Data records START

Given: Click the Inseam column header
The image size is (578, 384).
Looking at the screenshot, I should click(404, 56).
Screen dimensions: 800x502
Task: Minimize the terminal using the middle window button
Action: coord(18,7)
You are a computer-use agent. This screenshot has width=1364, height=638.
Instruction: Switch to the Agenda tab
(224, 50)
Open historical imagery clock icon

Data records END
Data records START

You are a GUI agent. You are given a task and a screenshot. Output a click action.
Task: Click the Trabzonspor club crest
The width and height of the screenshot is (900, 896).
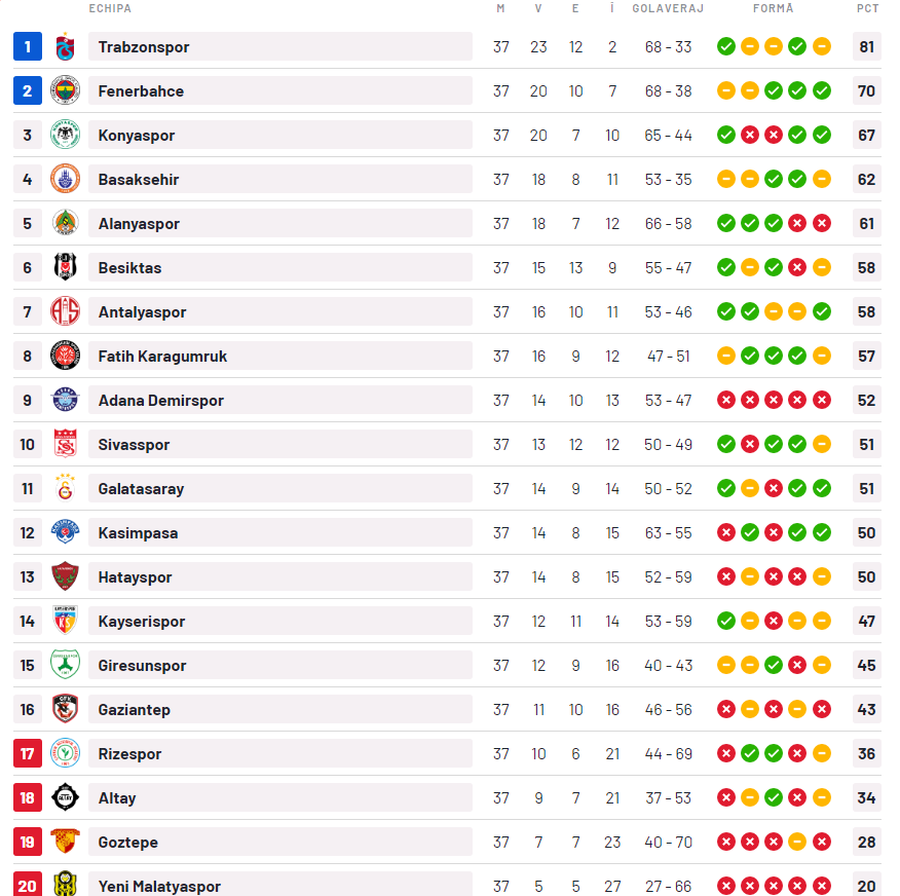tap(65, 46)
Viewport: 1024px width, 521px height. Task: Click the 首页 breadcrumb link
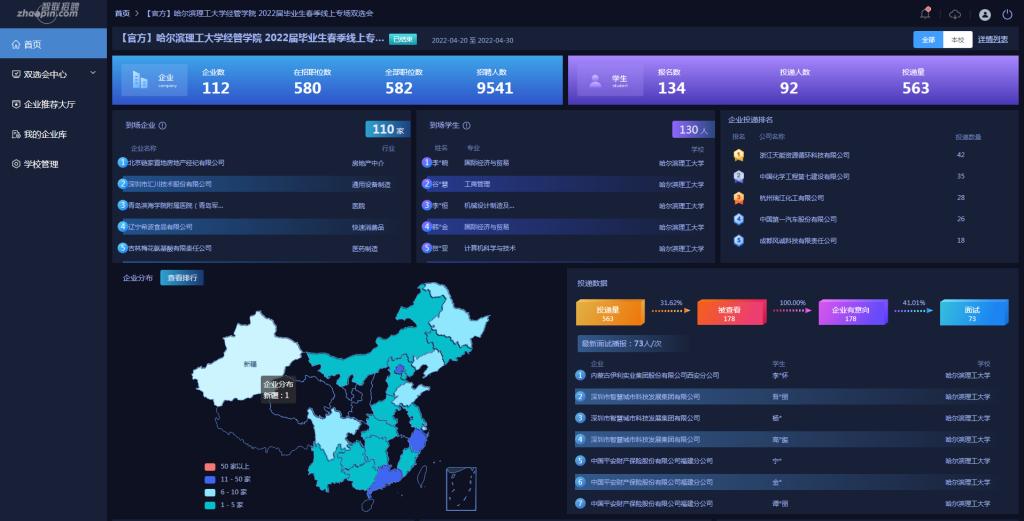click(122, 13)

Data records END
Data records START

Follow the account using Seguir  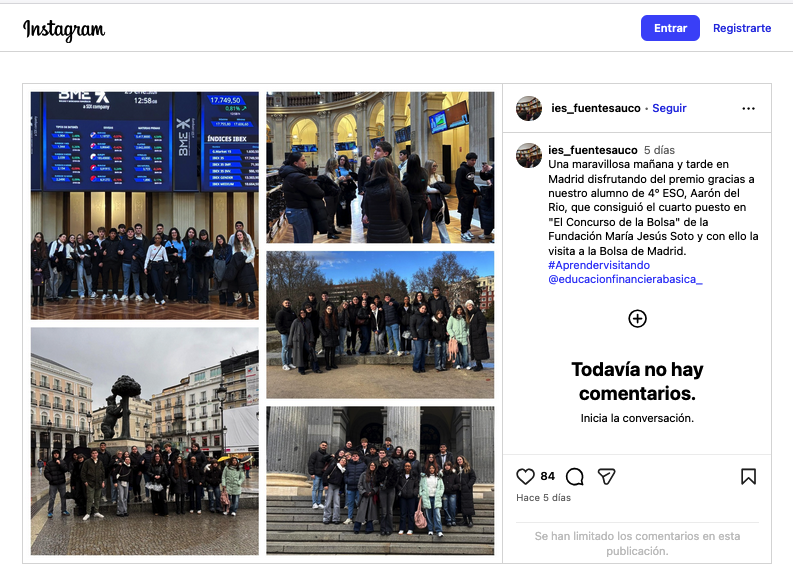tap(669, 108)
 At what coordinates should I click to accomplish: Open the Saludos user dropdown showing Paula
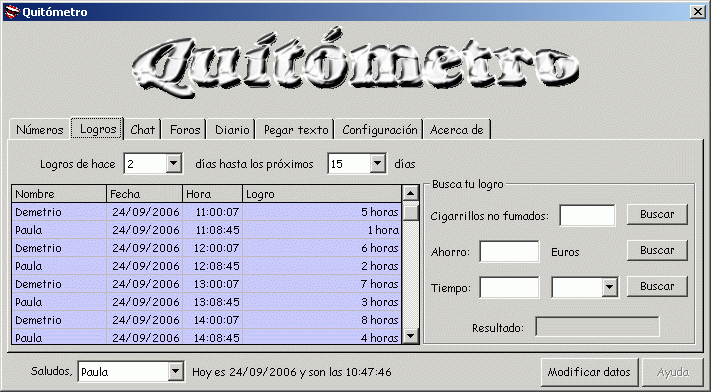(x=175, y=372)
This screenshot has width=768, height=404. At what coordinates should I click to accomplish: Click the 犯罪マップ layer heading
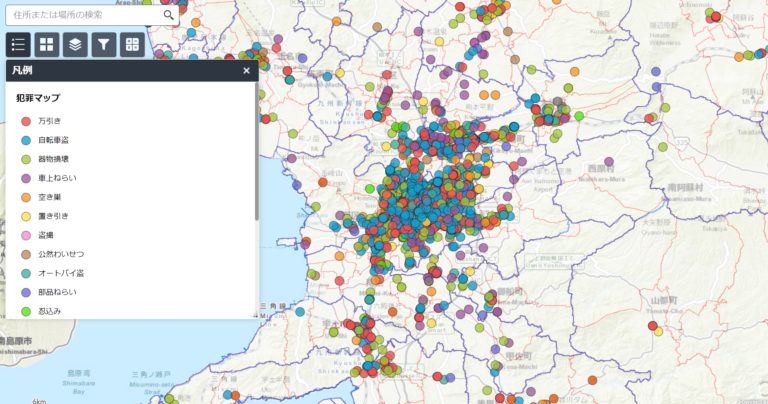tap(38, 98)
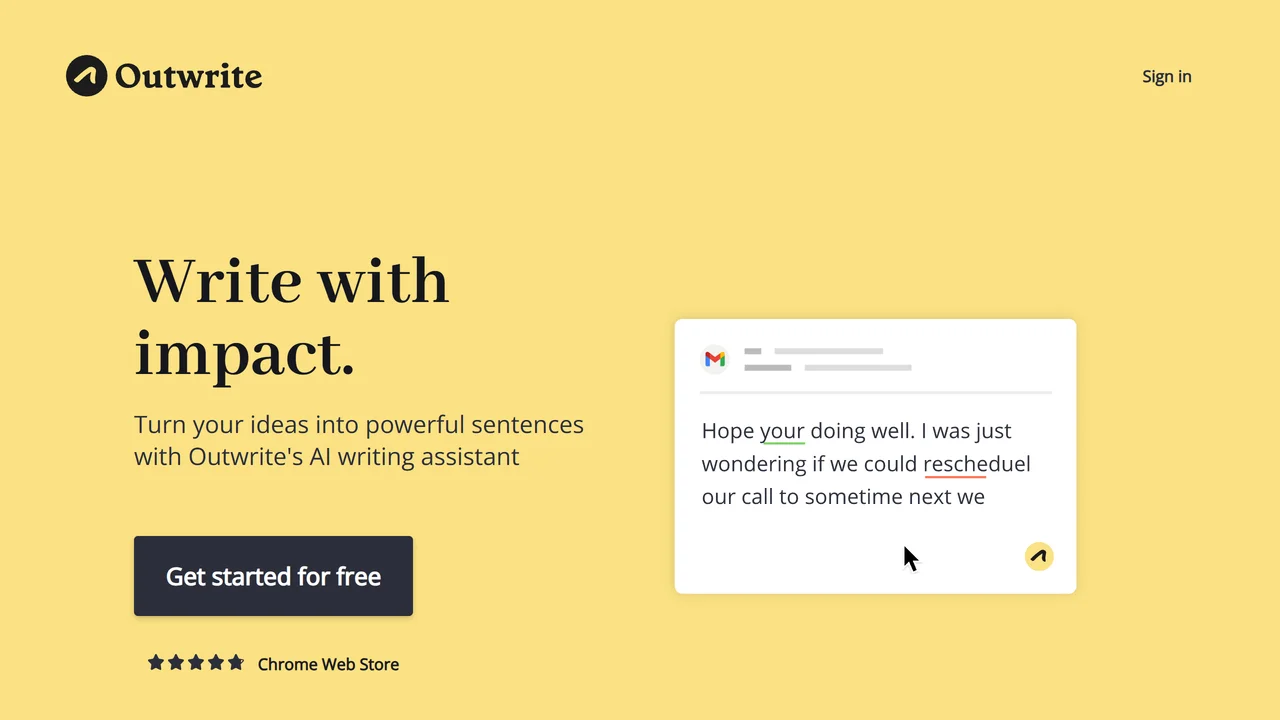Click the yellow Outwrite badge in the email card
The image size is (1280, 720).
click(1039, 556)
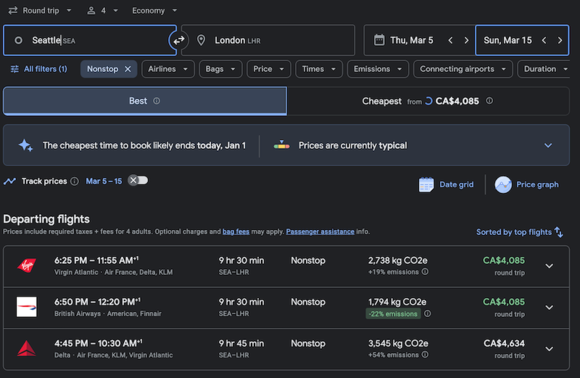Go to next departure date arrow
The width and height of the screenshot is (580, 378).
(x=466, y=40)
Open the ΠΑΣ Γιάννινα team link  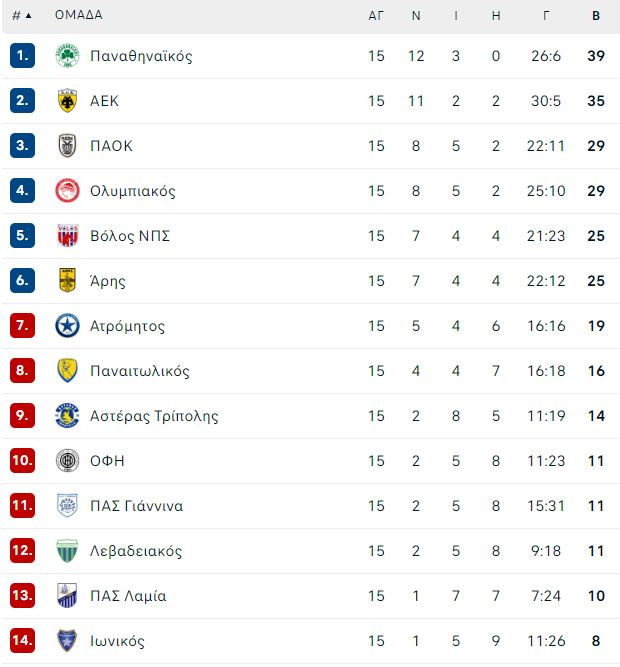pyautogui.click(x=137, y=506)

Data records END

Your task
What you give back should be exactly the lines of the data above from the line with "Given: Click the Inseam column header" through the line with "Open historical imagery clock icon", both of those included, and nothing more.

Exercise answer
Given: Click the Inseam column header
The image size is (578, 384).
Looking at the screenshot, I should click(404, 56).
Screen dimensions: 800x502
Task: Minimize the terminal using the middle window button
Action: coord(18,7)
You are a computer-use agent. This screenshot has width=1364, height=638.
Instruction: Switch to the Agenda tab
(224, 50)
Open historical imagery clock icon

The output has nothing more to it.